Speaking at MeriTalk’s Cyber Security Brainstorm, Felker said CISA’s formal creation in late 2018 was a “really good thing.” But, he added, “now the hard work really begins on organizing [CISA] – organizing for effectiveness.”
Felker, who headed DHS’s National Cybersecurity and Communications Integration Center (NCCIC) from 2015 until his appointment to IOD in July, said the mission of his new organization is to “make sure we do things in an integrated way.”
CISA’s major components are its Cybersecurity Division, Emergency Communications Division, and Infrastructure Security Division. Felker said IOD will aim to integrate the work of those organizations “over time” in order to improve CISA’s ability to share threat data with organizations of all kinds and varying levels of security sophistication.
“That’s where we want to go,” he said. “We are still evolving that process,” Felker said, adding “it’s working pretty well.”
“We want to wrap some of that CDM data” into the “threat products” that CISA generates, Felker said.
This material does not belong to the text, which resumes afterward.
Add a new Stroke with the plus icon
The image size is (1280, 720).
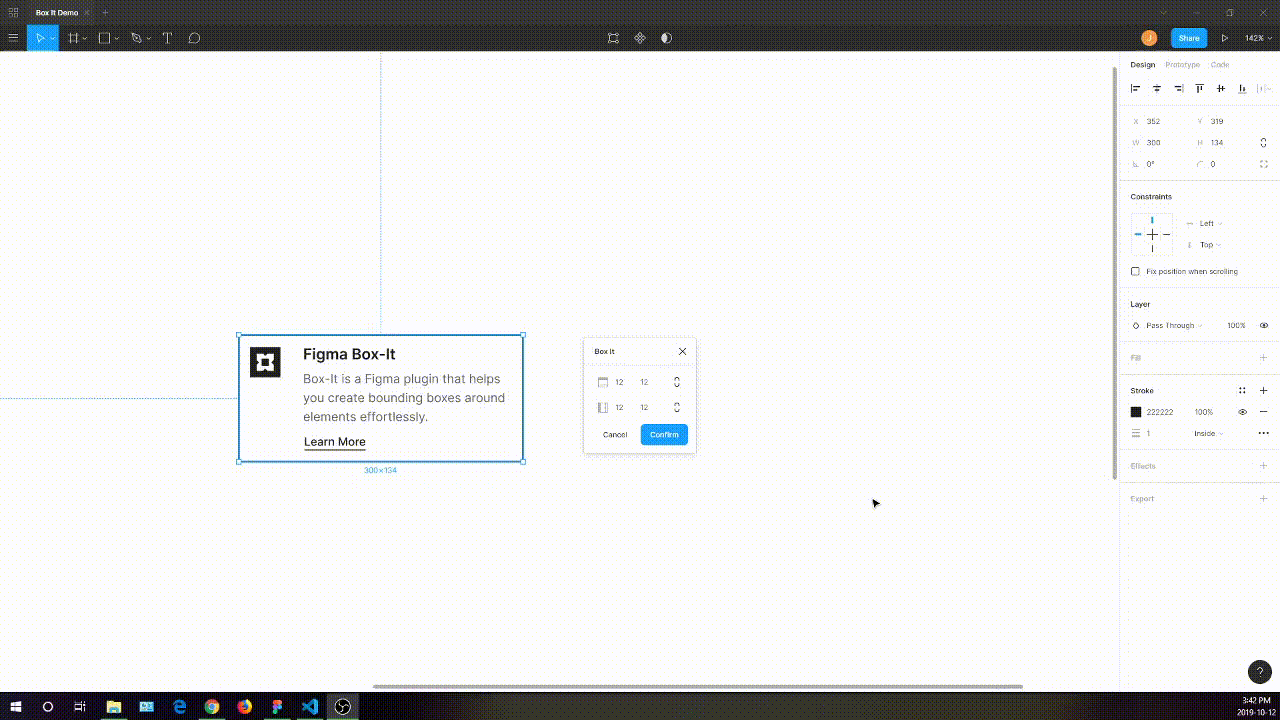pyautogui.click(x=1263, y=390)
He didn’t offer specifics on what kind of CDM-generated data might be the most valuable, but he did speak favorably about the potential of the DHS-level CDM dashboard to reveal “what is occurring,” and to point to “what we should be looking at next.”
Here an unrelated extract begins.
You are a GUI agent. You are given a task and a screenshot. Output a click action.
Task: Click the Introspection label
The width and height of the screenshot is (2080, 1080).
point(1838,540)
Felker also offered assurances about the purpose of CDM for agencies, saying that its function “is not to put you on the spot, it’s to make you better.”
And of the larger integration effort that informs IOD’s mission, he said, “All of these things coming together is going to be a very good exercise for us.”
Elsewhere in his remarks, Felker said that artificial intelligence (AI) technologies show “tremendous promise” as a tool that can help CISA sift through cyber threat data. But he added, “we need to think through the ethics of [AI] design” in order to watch for biases that can end up being baked into algorithms.
And regardless of the role that AI may take in the future, “there will always be the need for human decision-making,” Felker added.